Cases in Juvenile Court involve murder, torture, incest, rape, kidnap, gangs, truants, substance abuse, petty thefts, domestic violence, and other misdemeanors and traffic cases. In the informal court, we try to help the children by developing programs and systems before they get into more serious trouble and end up in delinquency courts with much more serious consequences.
In the courthouse where I sit, there are approximately seven judges, six commissioners, and six referees. One day, I addressed the former supervising judge of the dependency court, as "your honor."
"Please call me Emily," she said. "We all do the same work in this building and we are equals." That type of attitude promotes camaraderie among all the bench officers. We are truly peers. This equality is not common in all courthouses throughout the state where Referees and Commissioners are treated as "Subordinate "Judicial officers. By definition we are SJOs, but here we are not treated as such.
The Edelman Children's Court is in Monterey Park (where the 710, 10, 5, and 60 freeways converge and jam up at seven A.M. and four P.M. every day). The court hears all of the dependency cases in Los Angeles County, with the exception of one courtroom in Lancaster. The courthouse is a beautiful building dedicated to helping children and their families. The design of the building and the set up of the individual courtrooms is unique in the entire world. We have had visitors from Russia, China, Scandinavia, etc.

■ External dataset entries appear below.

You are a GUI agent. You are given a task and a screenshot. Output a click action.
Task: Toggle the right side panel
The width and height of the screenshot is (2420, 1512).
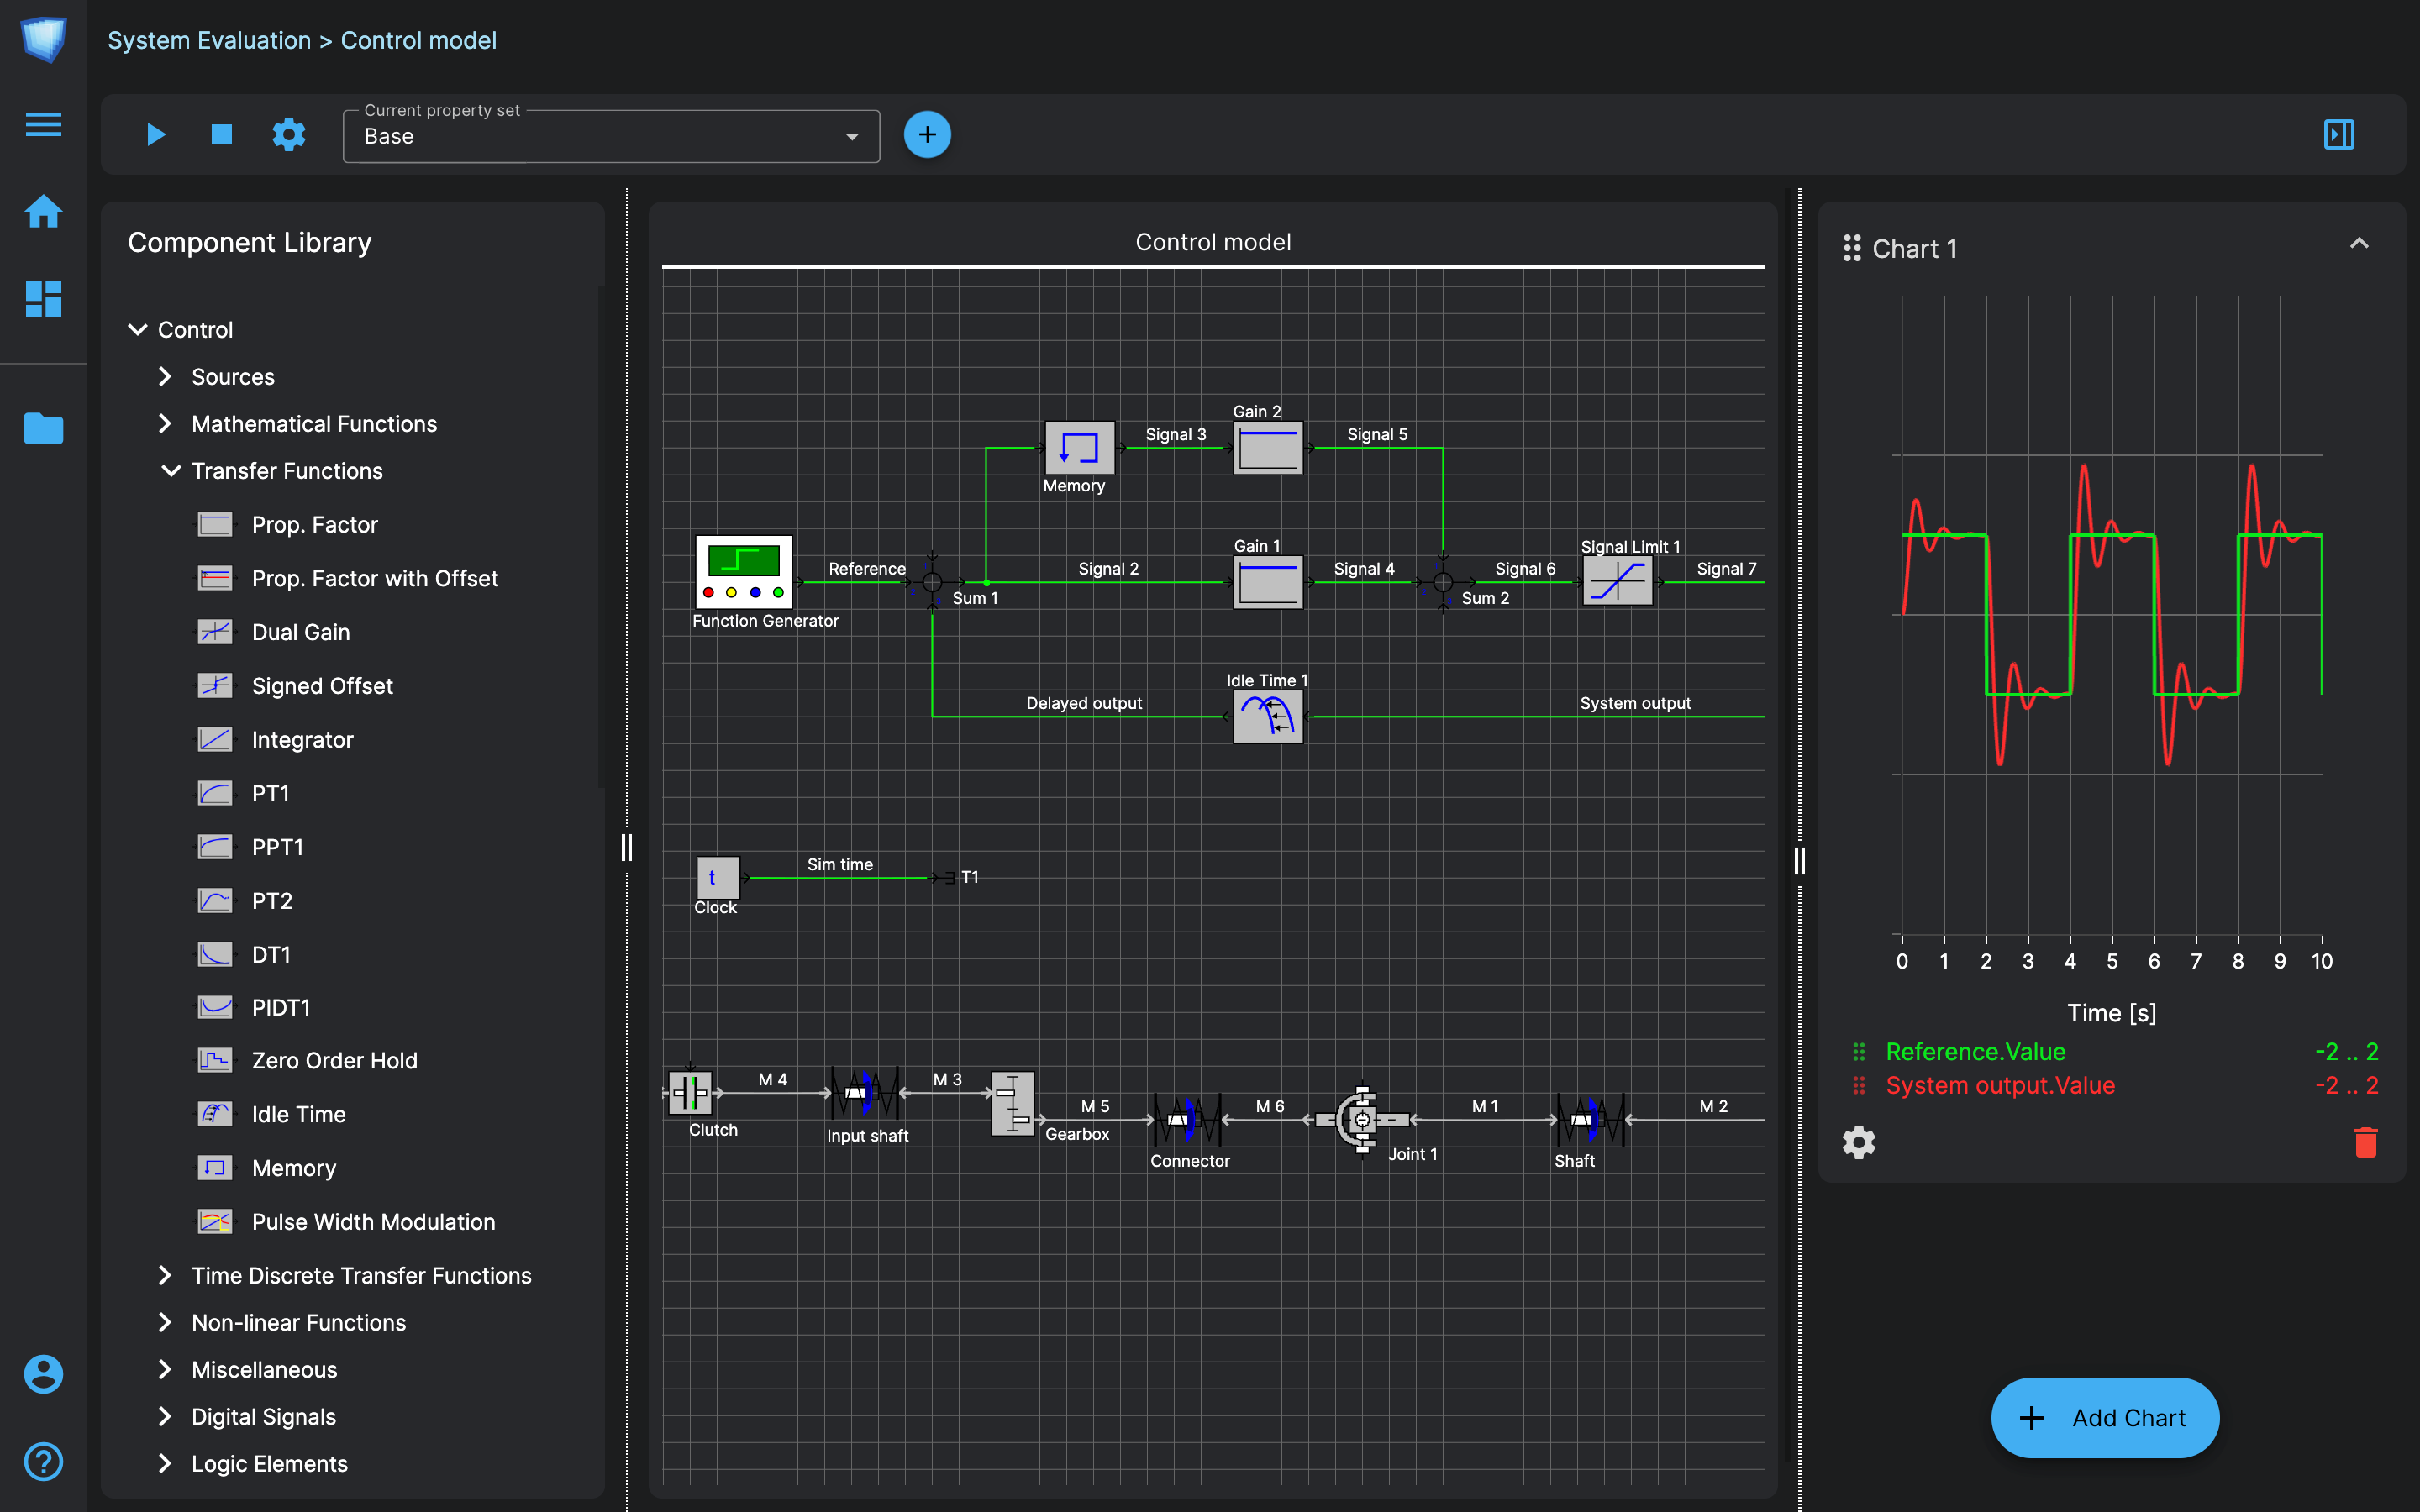tap(2338, 134)
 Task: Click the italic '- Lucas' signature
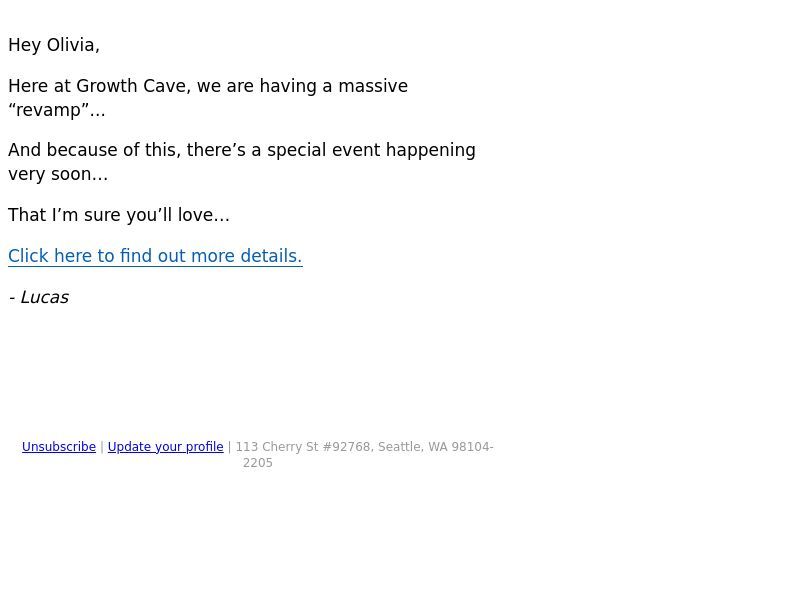(39, 297)
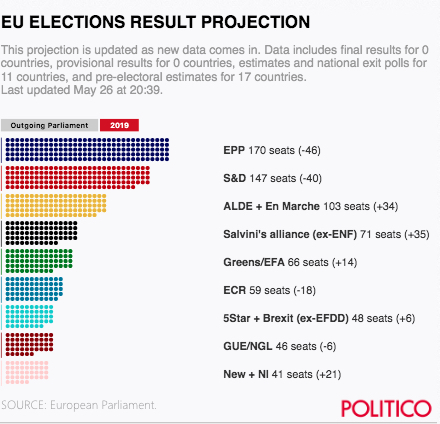440x424 pixels.
Task: Click ALDE + En Marche 103 seats label
Action: [311, 206]
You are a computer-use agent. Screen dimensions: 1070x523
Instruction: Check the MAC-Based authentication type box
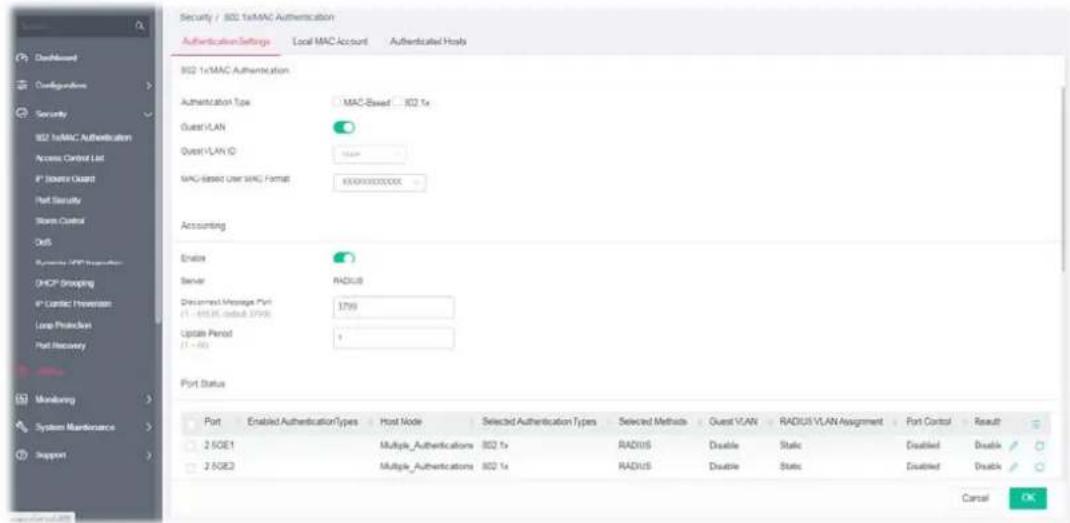[336, 102]
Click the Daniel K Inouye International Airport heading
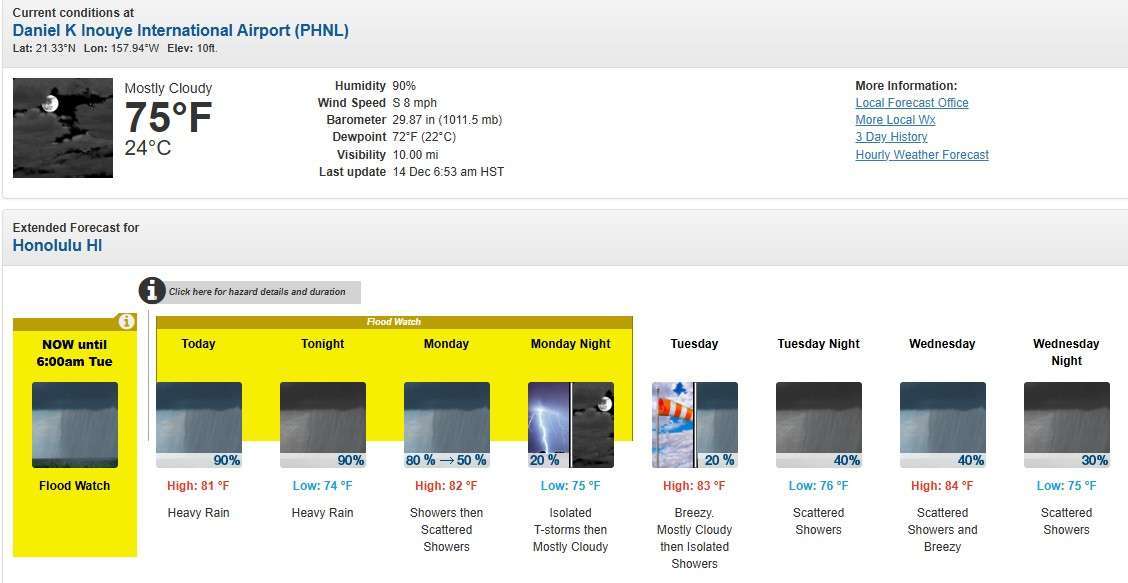Image resolution: width=1128 pixels, height=583 pixels. [x=180, y=31]
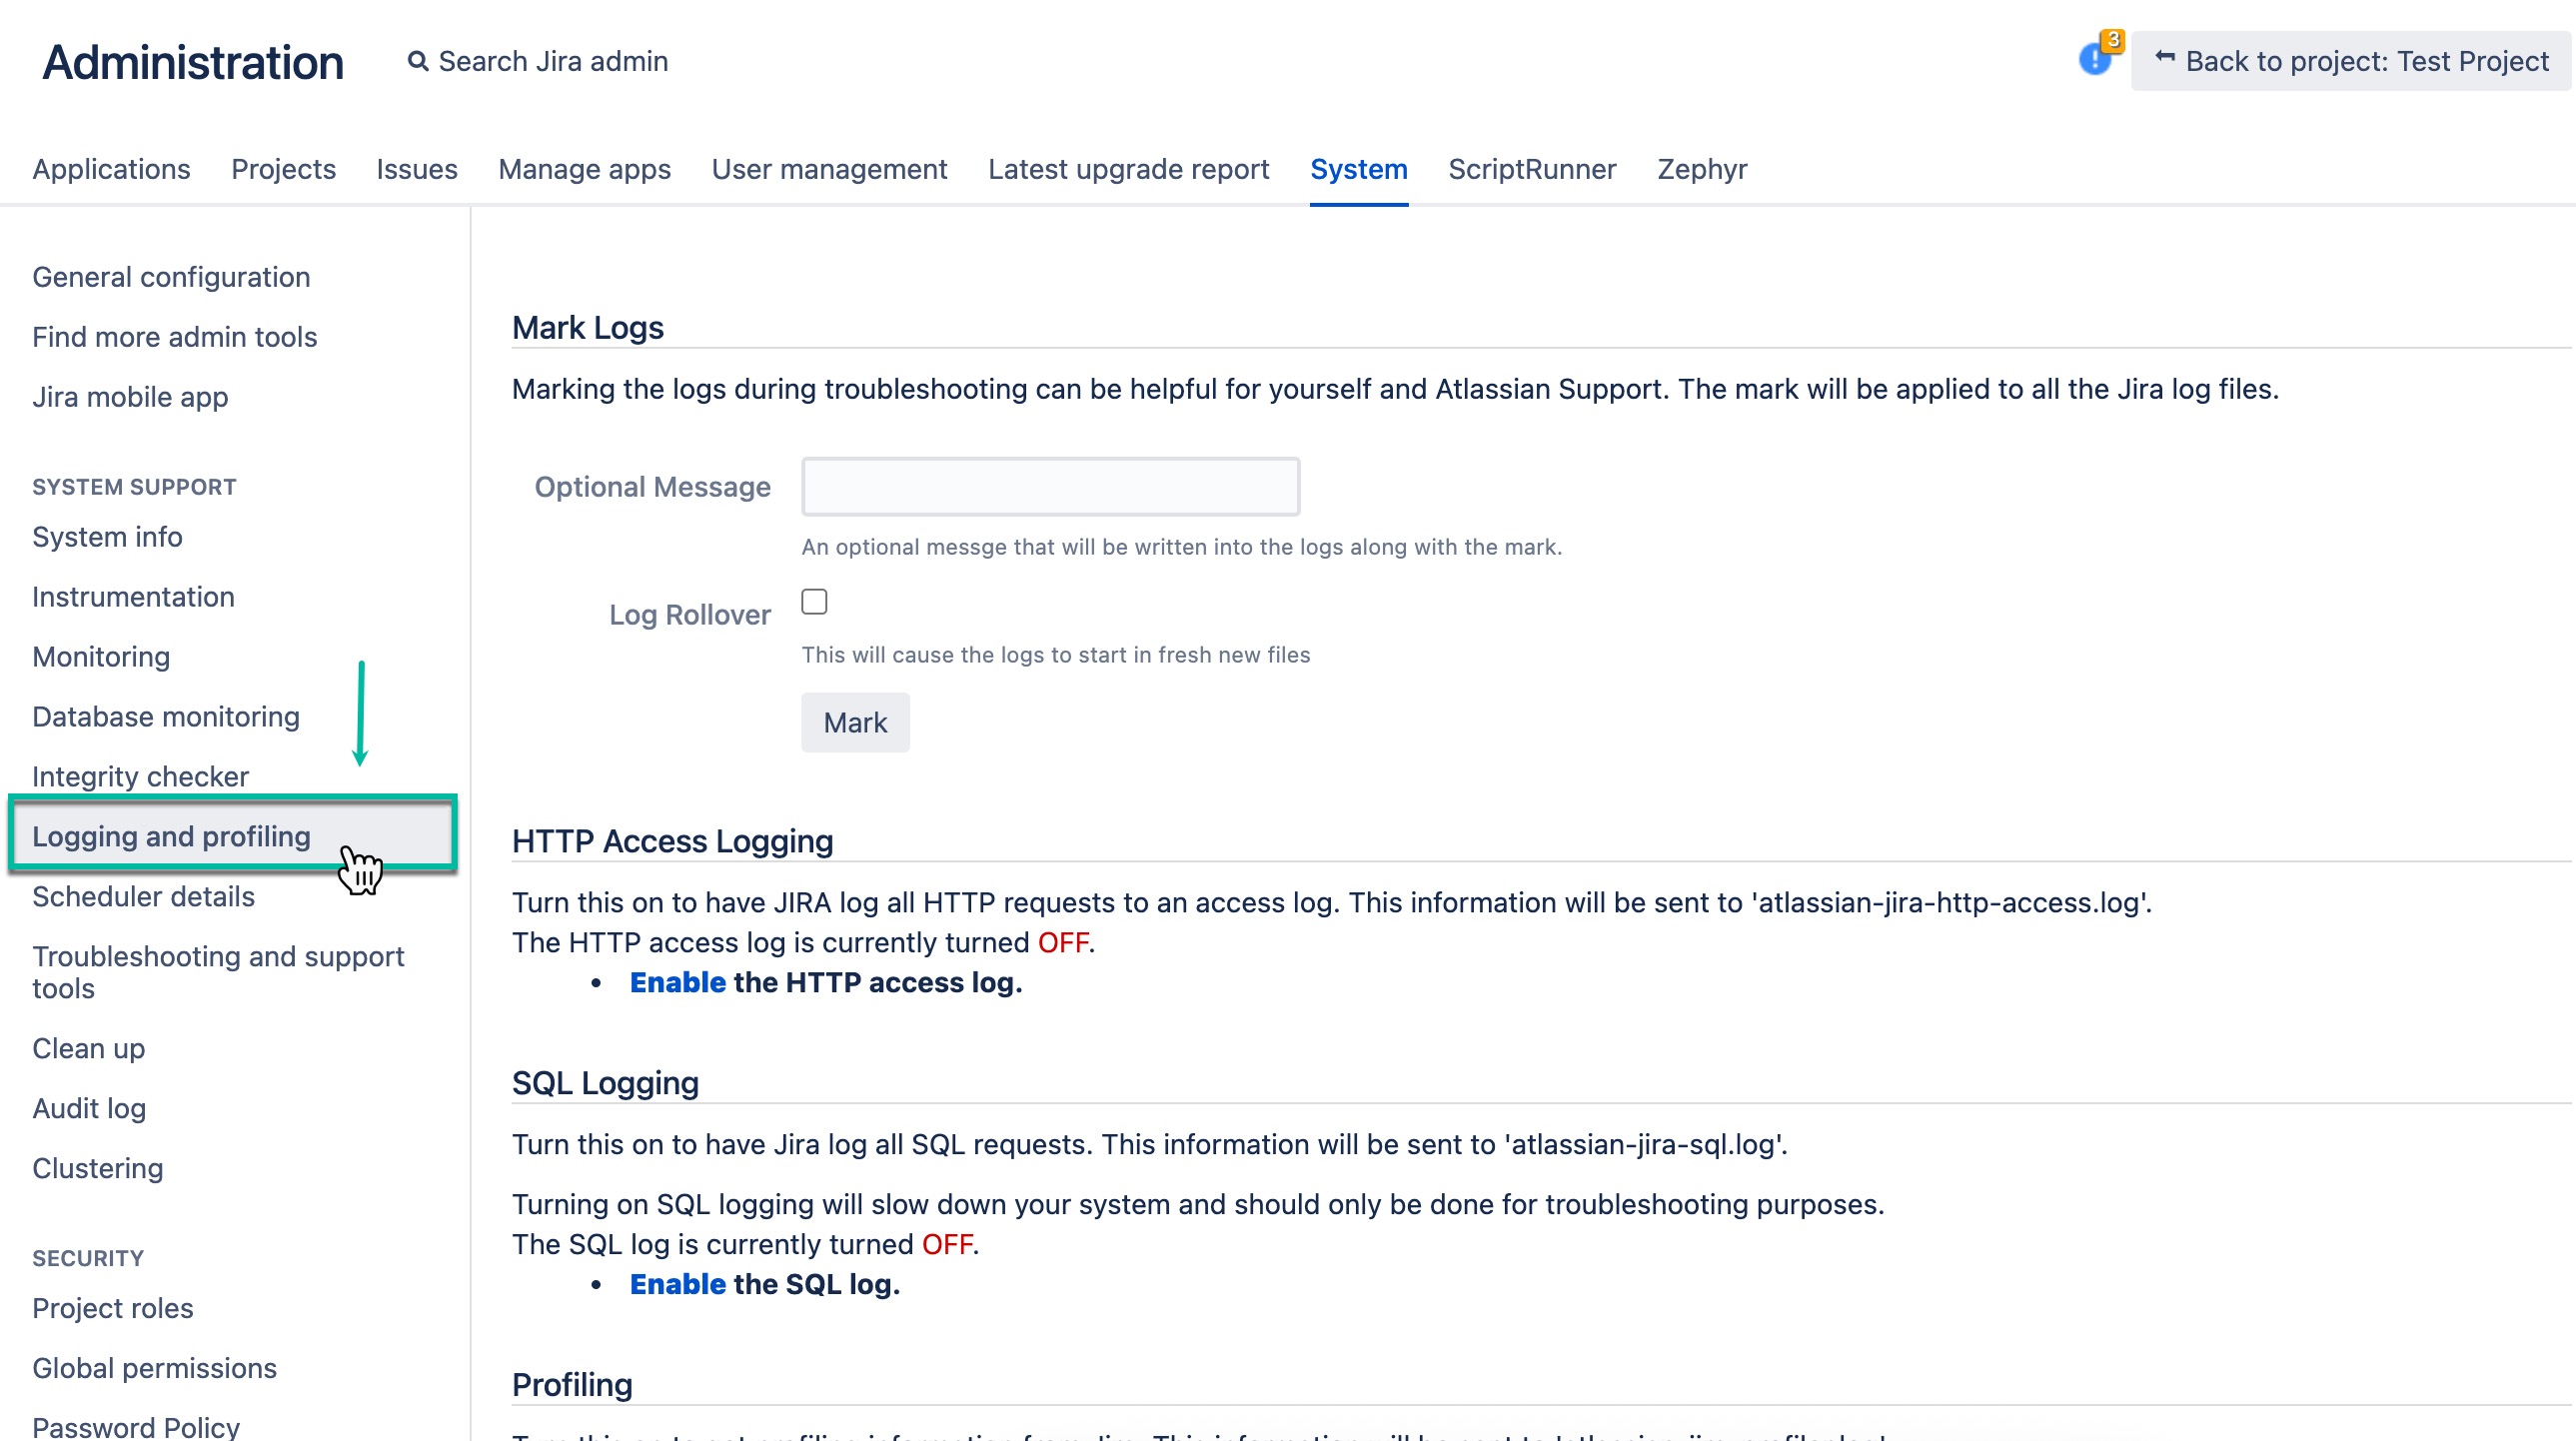Viewport: 2576px width, 1441px height.
Task: Click the Search Jira admin field
Action: (x=553, y=62)
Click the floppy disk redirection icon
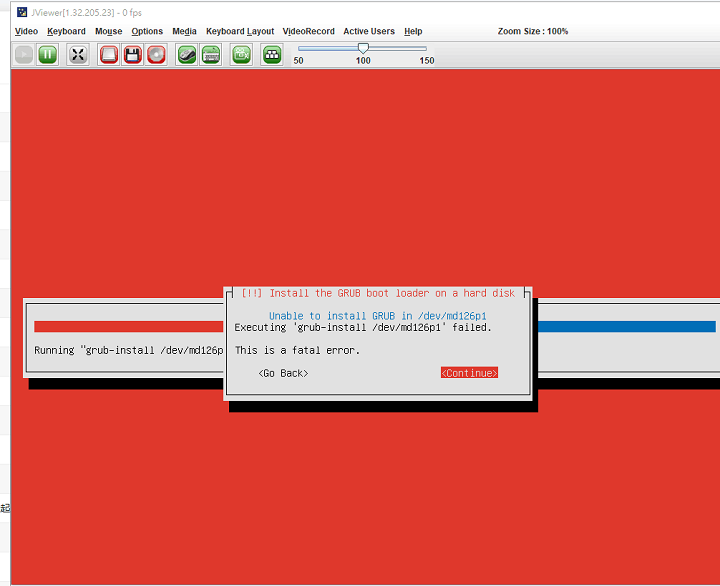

The courthouse is the only one I have seen where the bench officers have a view of the parking structure from their chambers and the public has expansive waiting rooms with a panoramic view of the city, the golf course across the way, and Cal State L.A. Disney movies and cartoons play all day. The courtrooms themselves are designed to reflect a home like feeling and they are decorated with movie posters, teddy bears, and children's books.
The child friendly atmosphere and beautiful architecture is the perfect setting for protecting children. However, despite the idyllic setting, this is serious business. I practiced criminal law for thirty years before being appointed. During all that time, I had never seen such cruel inhumanity to defenseless children by parents and others that come before us. Every one of us has horror stories to tell and sometimes it is difficult to sleep at night. This is not a job for everyone.
I hope I have clarified what a Court Referee is and does. Being in juvenile court as a referee, allows me to make a real impact on people's lives every day. Especially the lives of our future.
Hon. Steven L. Berman
[Editor's note: Steve is now a sitting Court Commissioner, asigned to the Torrance court, hearing adult criminal cases. He has endorsed Randy Hammock for Superior Court Judge, Office No. 28.]